Una ditta impegnata nella ristrutturazione di un immobile è stata costretta da Maurizio Cortese, dalla moglie e dal suocero, a corrispondere una percentuale di mille euro sull'importo dei lavori. Diversi creditori di Salvatore Paolo De Lorenzo, affiliato alla cosca, sono stati costretti da Maurizio Cortese a rinunciare ai crediti, tra cui uno di 105.000 euro vantato a titolo di corrispettivo per alcuni lavori di edilizia dallo stesso commissionati. Cortese, ha intimato alle persone offese di non avanzare richieste di pagamento, avvertendole del suo personale interesse alla rimessione dei debiti del correo. Dalle generali attività di indagine è emerso che i proventi estorsivi erano destinati al finanziamento degli affiliati e a supportare economicamente i detenuti e i loro familiari.

Il bar danneggiato

Acquisiti elementi che dimostrano come, nell’ottica della massimizzazione dei profitti estorsivi, Maurizio Cortese non abbia esitato ad ordinare la distruzione del bar di un affiliato (Domenico Morabito) al fine di avvantaggiarne un altro (Antonino Filocamo), operante nella stessa zona di Viale Calabria, dal quale avrebbe ottenuto maggiori prebende.

 

È emerso che Morabito, gestore di fatto del bar “Mary Kate” sul Viale Calabria, pagava Cortese per essere stato autorizzato ad aprire l’esercizio commerciale nella zona notoriamente controllata dai Labate.

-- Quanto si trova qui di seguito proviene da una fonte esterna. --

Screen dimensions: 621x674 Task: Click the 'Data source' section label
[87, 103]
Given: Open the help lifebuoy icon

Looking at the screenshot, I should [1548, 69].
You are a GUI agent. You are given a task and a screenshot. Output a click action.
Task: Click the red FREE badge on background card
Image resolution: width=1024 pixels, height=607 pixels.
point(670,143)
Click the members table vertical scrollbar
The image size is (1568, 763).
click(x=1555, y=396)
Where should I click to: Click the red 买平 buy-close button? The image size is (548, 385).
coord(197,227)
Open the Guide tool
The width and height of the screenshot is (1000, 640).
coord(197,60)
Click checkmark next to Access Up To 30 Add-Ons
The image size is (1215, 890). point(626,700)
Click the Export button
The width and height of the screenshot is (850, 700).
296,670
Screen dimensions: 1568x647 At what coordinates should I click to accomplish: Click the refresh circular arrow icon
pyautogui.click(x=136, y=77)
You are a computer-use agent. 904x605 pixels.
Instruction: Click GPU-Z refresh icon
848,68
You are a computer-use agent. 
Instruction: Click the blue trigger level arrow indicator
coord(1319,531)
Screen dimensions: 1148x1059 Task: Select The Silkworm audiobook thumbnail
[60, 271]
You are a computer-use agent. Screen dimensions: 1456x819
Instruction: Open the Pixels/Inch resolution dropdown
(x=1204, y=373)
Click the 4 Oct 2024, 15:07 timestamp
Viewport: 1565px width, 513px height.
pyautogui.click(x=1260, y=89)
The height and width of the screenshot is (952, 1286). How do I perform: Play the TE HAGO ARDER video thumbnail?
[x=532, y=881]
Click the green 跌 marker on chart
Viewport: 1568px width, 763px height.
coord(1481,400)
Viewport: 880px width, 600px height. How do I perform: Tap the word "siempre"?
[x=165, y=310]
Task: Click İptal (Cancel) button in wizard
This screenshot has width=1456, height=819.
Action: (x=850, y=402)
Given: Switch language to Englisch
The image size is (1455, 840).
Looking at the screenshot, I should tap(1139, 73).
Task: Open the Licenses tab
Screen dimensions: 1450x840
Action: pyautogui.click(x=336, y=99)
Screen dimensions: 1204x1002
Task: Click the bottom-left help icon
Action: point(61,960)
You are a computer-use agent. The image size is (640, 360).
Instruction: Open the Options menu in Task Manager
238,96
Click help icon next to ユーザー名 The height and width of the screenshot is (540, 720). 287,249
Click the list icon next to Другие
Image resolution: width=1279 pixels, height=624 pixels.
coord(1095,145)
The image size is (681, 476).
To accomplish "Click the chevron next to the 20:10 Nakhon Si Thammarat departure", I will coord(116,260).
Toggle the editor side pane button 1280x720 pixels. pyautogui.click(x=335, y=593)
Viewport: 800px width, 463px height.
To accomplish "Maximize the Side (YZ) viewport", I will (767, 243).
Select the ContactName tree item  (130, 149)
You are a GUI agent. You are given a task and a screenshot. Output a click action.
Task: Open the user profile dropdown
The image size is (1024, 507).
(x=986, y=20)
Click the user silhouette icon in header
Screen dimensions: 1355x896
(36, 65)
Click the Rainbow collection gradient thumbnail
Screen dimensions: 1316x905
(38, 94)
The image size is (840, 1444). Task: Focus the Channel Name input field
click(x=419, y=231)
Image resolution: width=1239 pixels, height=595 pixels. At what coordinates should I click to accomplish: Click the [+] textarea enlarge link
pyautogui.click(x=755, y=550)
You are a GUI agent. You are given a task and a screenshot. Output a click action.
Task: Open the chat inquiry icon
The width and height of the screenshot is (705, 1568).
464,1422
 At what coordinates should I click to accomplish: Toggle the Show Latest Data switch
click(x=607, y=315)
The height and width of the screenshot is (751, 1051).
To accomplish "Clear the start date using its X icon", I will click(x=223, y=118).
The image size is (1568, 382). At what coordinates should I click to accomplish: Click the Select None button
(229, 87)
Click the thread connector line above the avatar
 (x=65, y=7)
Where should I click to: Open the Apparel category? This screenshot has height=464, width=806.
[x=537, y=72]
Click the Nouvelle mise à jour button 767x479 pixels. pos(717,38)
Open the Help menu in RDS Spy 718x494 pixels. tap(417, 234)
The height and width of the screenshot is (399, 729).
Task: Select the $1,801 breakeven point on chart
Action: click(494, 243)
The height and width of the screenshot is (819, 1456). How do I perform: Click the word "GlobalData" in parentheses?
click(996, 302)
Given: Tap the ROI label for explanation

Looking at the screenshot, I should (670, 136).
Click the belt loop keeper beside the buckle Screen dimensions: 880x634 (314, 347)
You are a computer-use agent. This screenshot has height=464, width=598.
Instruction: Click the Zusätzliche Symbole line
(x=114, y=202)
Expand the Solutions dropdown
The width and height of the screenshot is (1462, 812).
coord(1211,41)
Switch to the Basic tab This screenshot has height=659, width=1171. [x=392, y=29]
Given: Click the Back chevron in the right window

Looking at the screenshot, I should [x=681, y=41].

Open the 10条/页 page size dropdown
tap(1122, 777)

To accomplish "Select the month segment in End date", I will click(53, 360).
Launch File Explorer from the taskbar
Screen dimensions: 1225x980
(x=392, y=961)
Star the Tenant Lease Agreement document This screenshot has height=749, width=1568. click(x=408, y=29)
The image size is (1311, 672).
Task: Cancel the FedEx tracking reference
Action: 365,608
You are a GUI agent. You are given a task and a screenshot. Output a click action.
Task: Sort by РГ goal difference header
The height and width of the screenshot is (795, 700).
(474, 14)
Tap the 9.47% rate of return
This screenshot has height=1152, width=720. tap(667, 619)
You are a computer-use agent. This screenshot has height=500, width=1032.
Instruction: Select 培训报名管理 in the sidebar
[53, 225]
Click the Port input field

Tuttavia il capo cosca, ritenendosi non soddisfatto dalle prestazioni dell’uomo - che, peraltro, avrebbe riferito di aver aperto l’esercizio commerciale senza il placet di alcuno - ha preferito ampliare i suoi guadagni accettando offerte più cospicue da Antonino Filocamo, titolare del “Royal Cafè”, ubicato nelle vicinanze del “Mary Kate” che Cortese ha deciso quindi di far chiudere con due gravi danneggiamenti eseguiti mediante incendio con il concorso di Filocamo.

 

E così, nella serata del 12 aprile 2019, il bar “Mary Kate” subiva un grave danneggiamento causato da un incendio doloso. Filocamo e Cortese avevano concordato che se Morabito avesse riaperto il bar, essi avrebbero posto in essere ulteriori danneggiamenti. Il 13 maggio 2019, Morabito avviava i lavori di ristrutturazione dell’esercizio commerciale. Ed esattamente 5 giorni dopo l'inizio dei lavori, i1 “Mary Kate” subiva un nuovo danneggiamento mediante incendio. Ulteriori intese intercorse tra i predetti consentivano all’uomo di riaprire il bar.